### Exercise brief
Below are records; print only the lines from the line containing "Instruction: Click the" to the end, both included, reproduced exactly and without the pictures.

Stored data section start

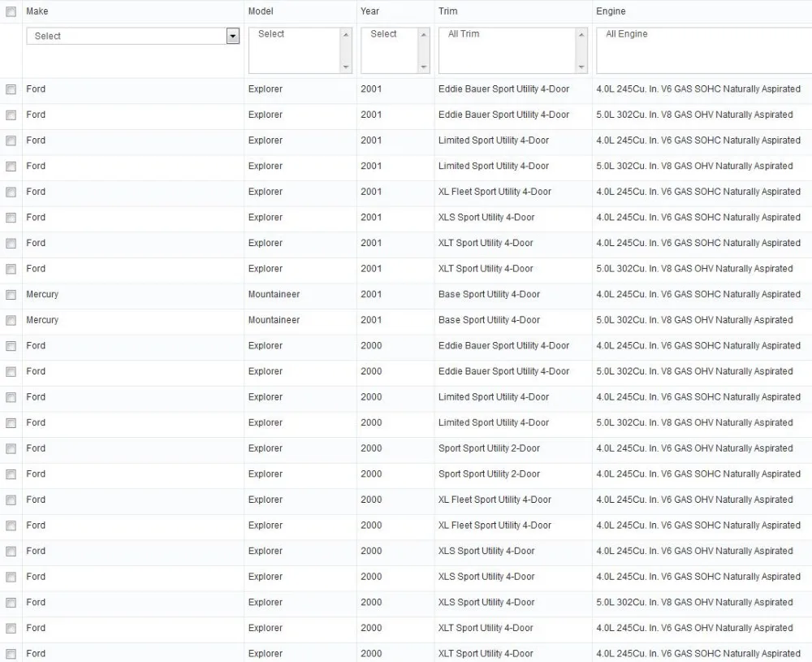Click the Make column header
The height and width of the screenshot is (662, 812).
pos(37,11)
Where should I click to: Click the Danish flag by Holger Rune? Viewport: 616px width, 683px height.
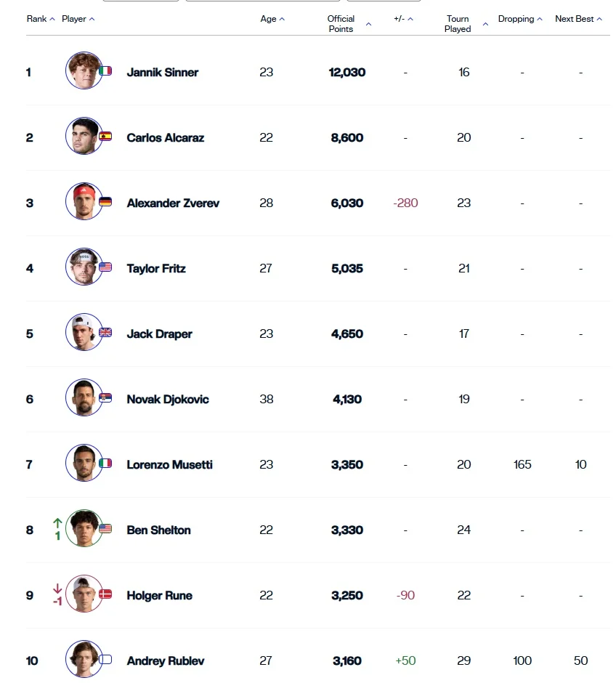coord(105,594)
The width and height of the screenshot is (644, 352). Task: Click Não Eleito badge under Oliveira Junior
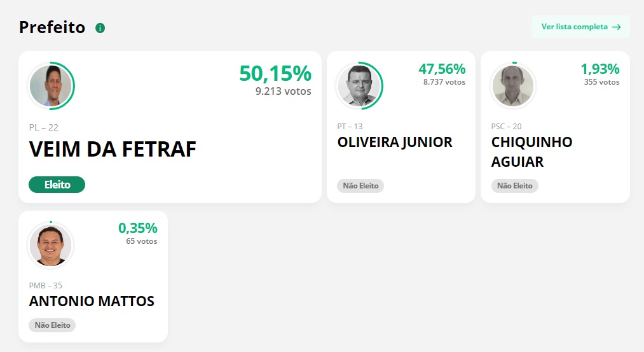(360, 186)
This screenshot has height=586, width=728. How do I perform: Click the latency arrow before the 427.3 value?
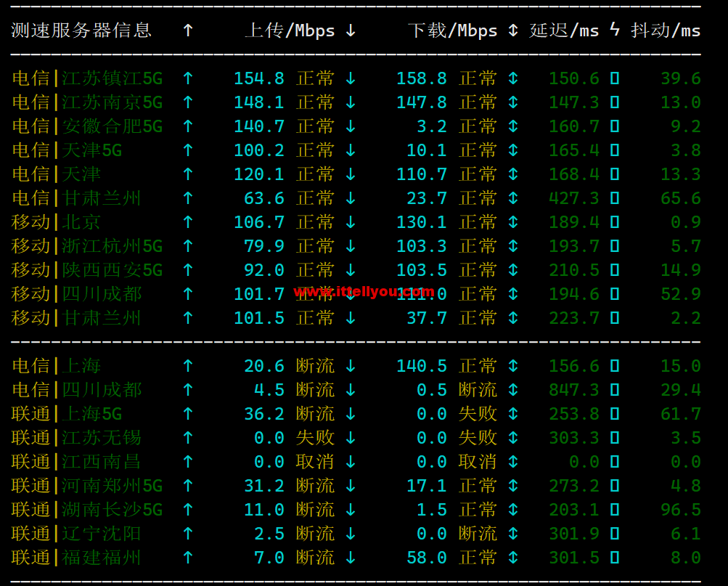point(513,198)
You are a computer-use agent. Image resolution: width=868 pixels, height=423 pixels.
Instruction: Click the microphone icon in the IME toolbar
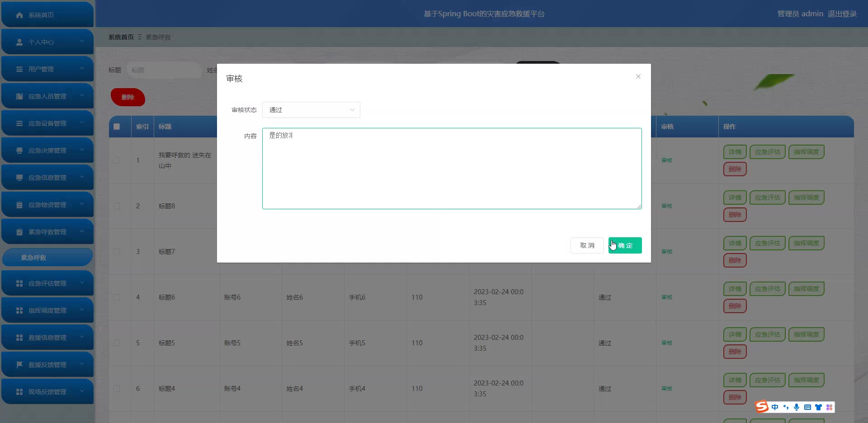point(797,407)
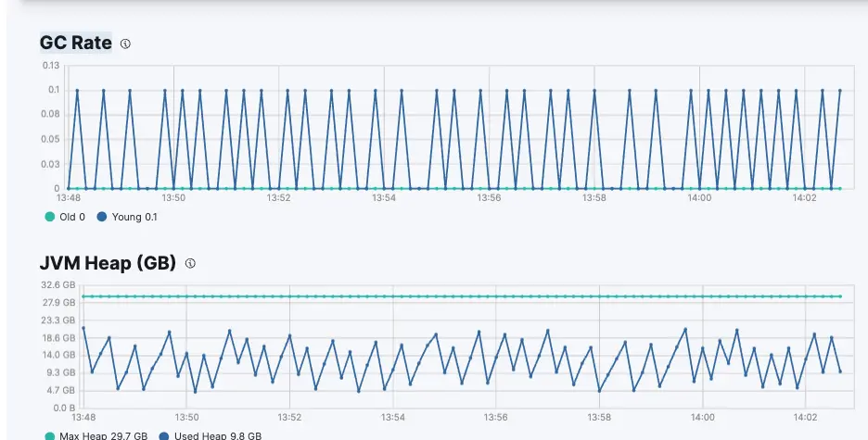Toggle the "Young 0.1" legend label
The image size is (868, 440).
pyautogui.click(x=134, y=217)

Stored data section end

### Solution for this exercise
Instruction: Click the microphone icon in the IME toolbar
point(797,407)
Toggle the "Young 0.1" legend label
The image size is (868, 440).
pyautogui.click(x=134, y=217)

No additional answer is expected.